List of tasks ::
(A) From the passage on Israel and Hamas, echo the words starting with "In either case, Israel" and going on through "to overcome it.".
(B) In the passage on Israel and Hamas, rewrite the paragraph beginning "In either case, Israel needed" more briefly, keeping its main facts.

Exercise text ::

The Islamic movement could thus be trusted to stand by its word, making it a credible negotiating partner, while its apparent ability to extract concessions from Israel, unlike the hapless Palestinian Authority doing Israel’s bidding but getting no returns, enhanced Hamas’s stature among Palestinians.  For Israel these developments constituted a veritable disaster. It could no longer justify shunning Hamas, and it would be only a matter of time before international pressure in particular from the Europeans would be exerted on it to negotiate. The prospect of an incoming U.S. administration negotiating with Iran and Hamas, and moving closer to the international consensus for settling the Israel-Palestine conflict, which some U.S. policymakers now advocate, would have further highlighted Israel’s intransigence.  In an alternative scenario, speculated on by Nasrallah, the incoming American administration plans to convene an international peace conference of “Americans, Israelis, Europeans and so-called Arab moderates” to impose a settlement.  The one obstacle is “Palestinian resistance and the Hamas government in Gaza,” and “getting rid of this stumbling block is…the true goal of the war.”

In either case, Israel needed to provoke Hamas into breaking the truce, and then radicalize or destroy it, thereby eliminating it as a legitimate negotiating partner.  It is not the first time Israel confronted such a diabolical threat—an Arab League peace initiative, Palestinian support for a two-state settlement and a Palestinian ceasefire—and not the first time it embarked on provocation and war to overcome it.

Data shown ::

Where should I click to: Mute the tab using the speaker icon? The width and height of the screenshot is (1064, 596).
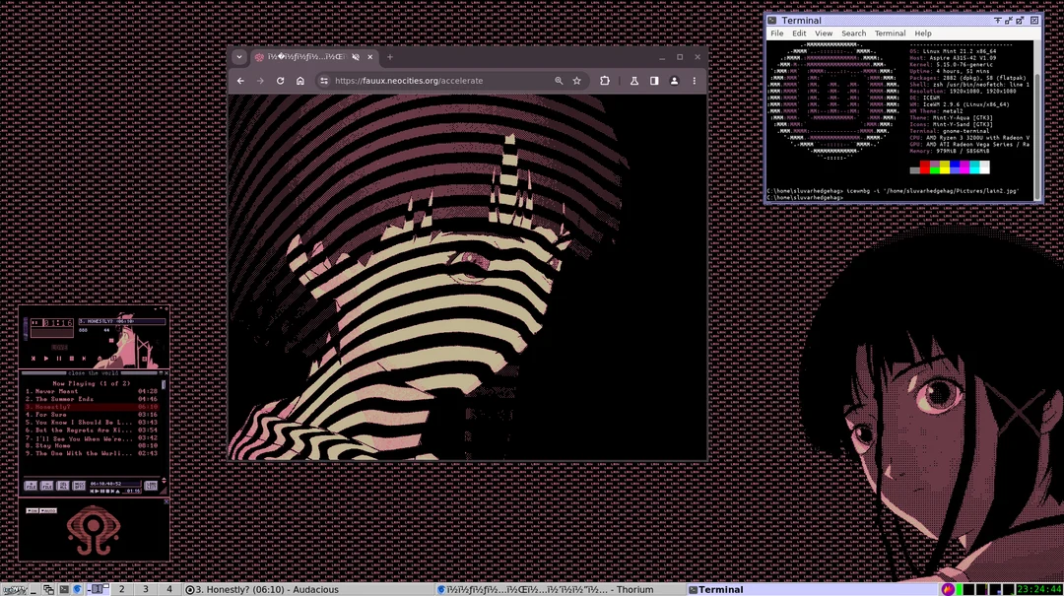[x=356, y=57]
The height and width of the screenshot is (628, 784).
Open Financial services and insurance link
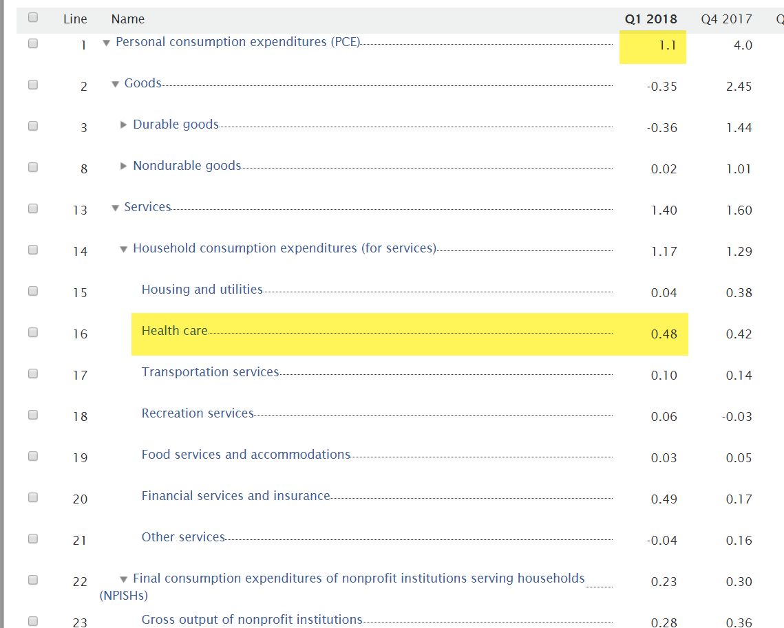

Task responses ::
(A)
In either case, Israel needed to provoke Hamas into breaking the truce, and then radicalize or destroy it, thereby eliminating it as a legitimate negotiating partner.  It is not the first time Israel confronted such a diabolical threat—an Arab League peace initiative, Palestinian support for a two-state settlement and a Palestinian ceasefire—and not the first time it embarked on provocation and war to overcome it.

(B) Either way, Israel had to provoke Hamas into breaking the truce, then radicalize or destroy it so it could no longer be a legitimate negotiating partner. Israel had faced such a threat before: an Arab League peace initiative, Palestinian support for a two-state settlement, and a Palestinian ceasefire. It had met that threat with provocation and war before, too.